Sunday, December 30, 2012

written/visual reminders of the awesomeness of life.

so, things have been really fucking great for me lately. I got all A's this semester, an iphone, a new car, soon to be getting a new macbook and lanvin happy bag. Then a new bed frame. Shit's going to be great. I'm going to try to make friends and take better care of myself, and get really good grades, and a job. I love my family and I am spending time with them right now. I'm excited about the new semester.

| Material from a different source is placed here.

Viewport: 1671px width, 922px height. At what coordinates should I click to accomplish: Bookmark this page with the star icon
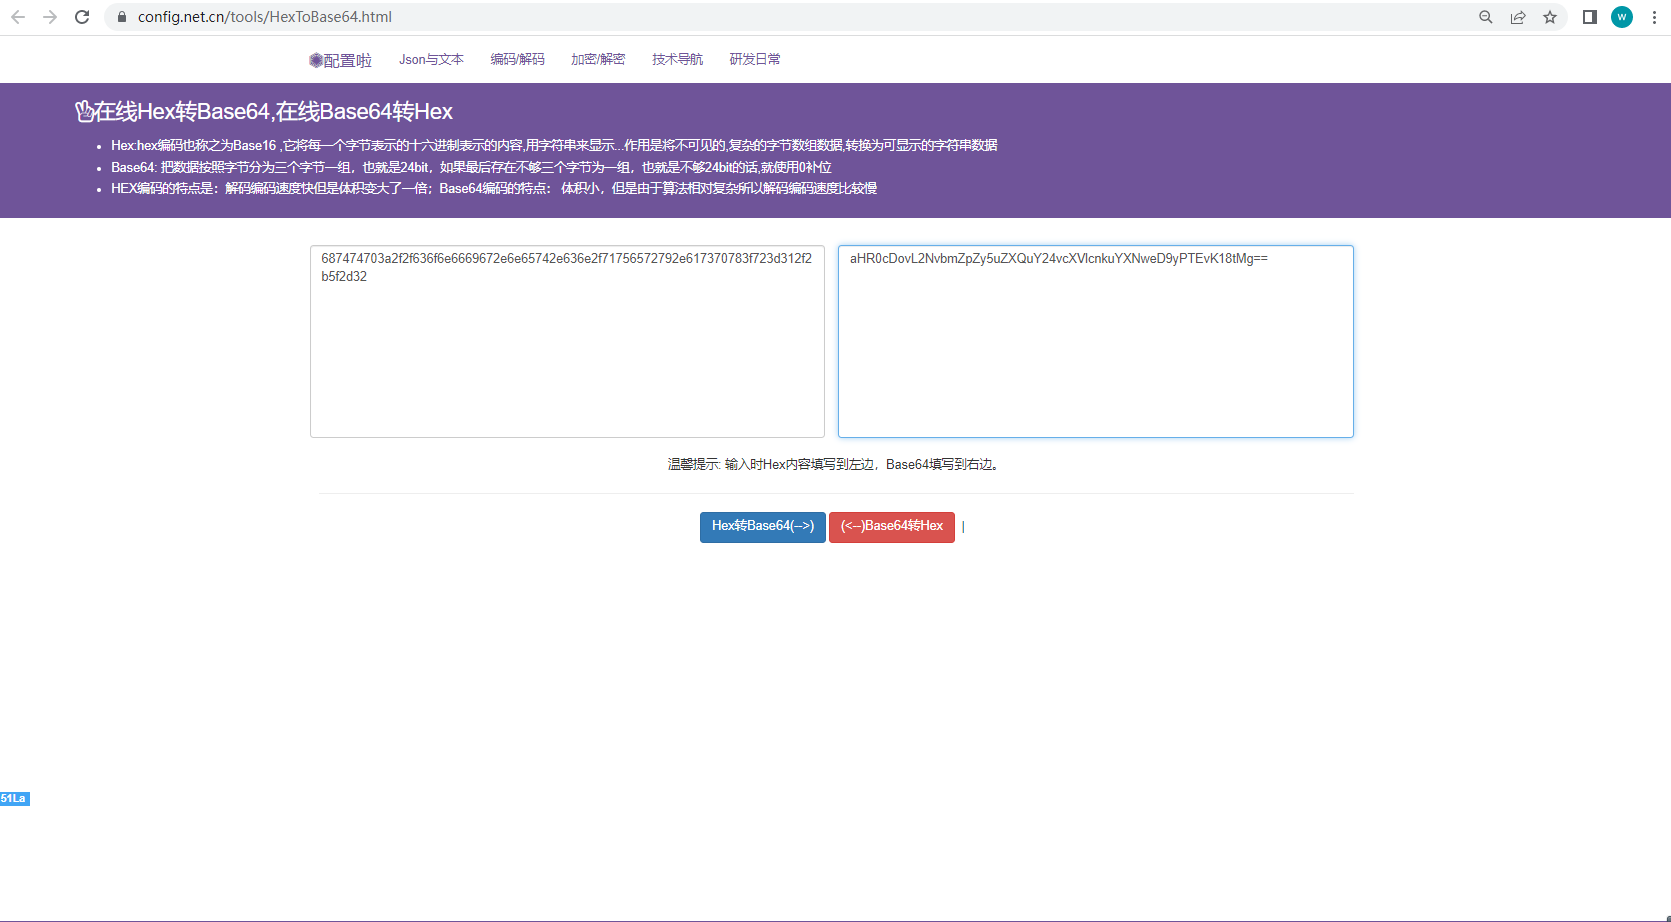click(x=1551, y=16)
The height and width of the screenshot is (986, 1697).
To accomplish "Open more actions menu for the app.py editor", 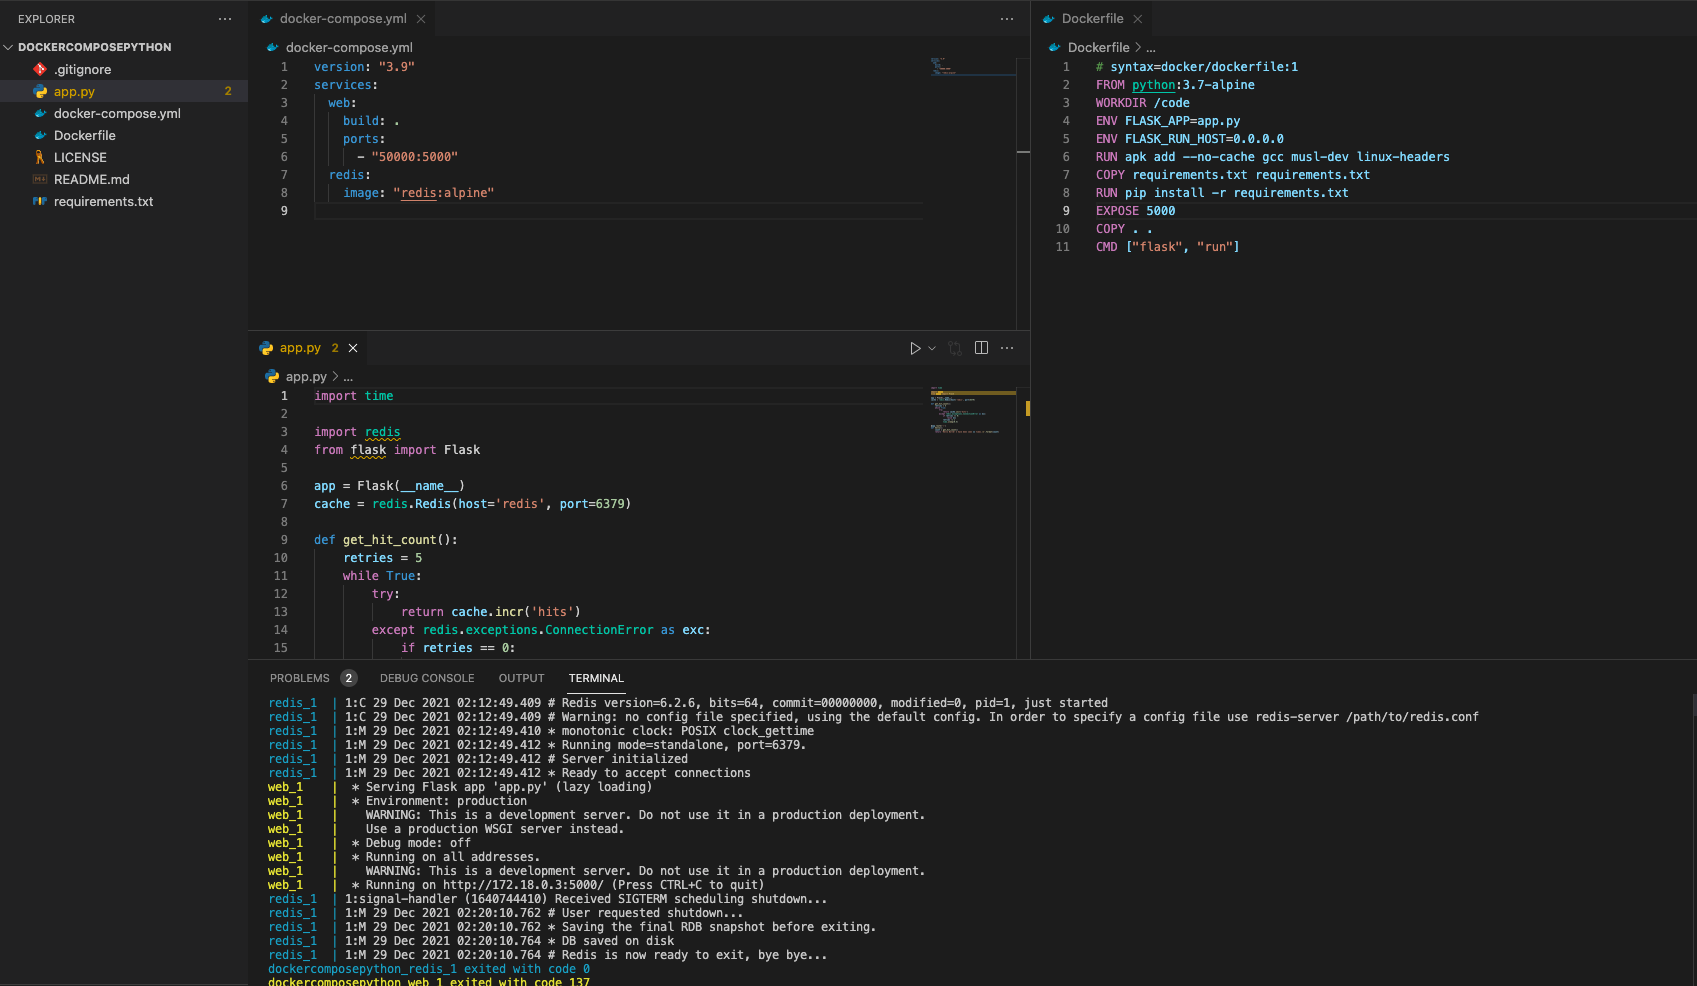I will 1007,348.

Alternate Finish – Antique White

Sunday, November 18, 2012

meh.

I've felt very good lately. Less like I want to be around people, but good. My friends have sort of pulled away from me, but if I don't care does that make it matter less? I don't like them less, I just need them less. Whatever. We'll see what happens.

Monday, October 29, 2012

Day 1

I took my first antidepressant last night, just half of a pill. I feel good, but subdued. Like, a little numb-ish. I'm not sure whether that's just because they can make you sleepy. But, I don't feel bad. I don't feel anxious. So, that's really good. We'll see. God, I hope these pills work! It would be a huge step for me. HUGE.

Friday, October 5, 2012

fuck my life. but mostly others'.

I'm a piece of shit this week. I have lost my Dad to cancer, he had 4 re-occurrences in 7 years and finally passed away last spring. I can't express in words how hard that was to watch, and I didn't even like him very much. My grandmother has breast cancer. And now one of the best friends I have ever had, one of my favorite people in the whole world, has been diagnosed with cancer. I'm basically losing my shit right now. It's all the emotions I never confronted about my Dad's cancer. People die. I get that. But I just really hoped that I would never go through this again. Because it killed me a little bit to watch my Dad suffer. It makes you feel so helpless to watch people die slowly. I just need to be strong and be there for my friend. Because this is SO not about me, it's not even funny. I can do this, I can do this, I can do this. I have to be a stronger person than I am right now, or I will not get through this.

Thursday, September 20, 2012

FUCK.

I am thinking Intro to LGBTQ N/S Studies at 8am was a bad idea. I have been giving understanding the reading no effort whatsoever. And I'm not a morning person, at all. I read that material 3 times each and still came up empty-handed during the quiz and discussion. FUCK. This is reflecting badly on me, I look like a worse student than I actually am. So:

Reading (Twice) and taking notes on EVERYTHING.
Waking up even earlier, which means being on a SCHEDULE.

...is my plan of action. Let's see if the next 10% of my grade goes any better. Because at this rate, I'm getting a C at best.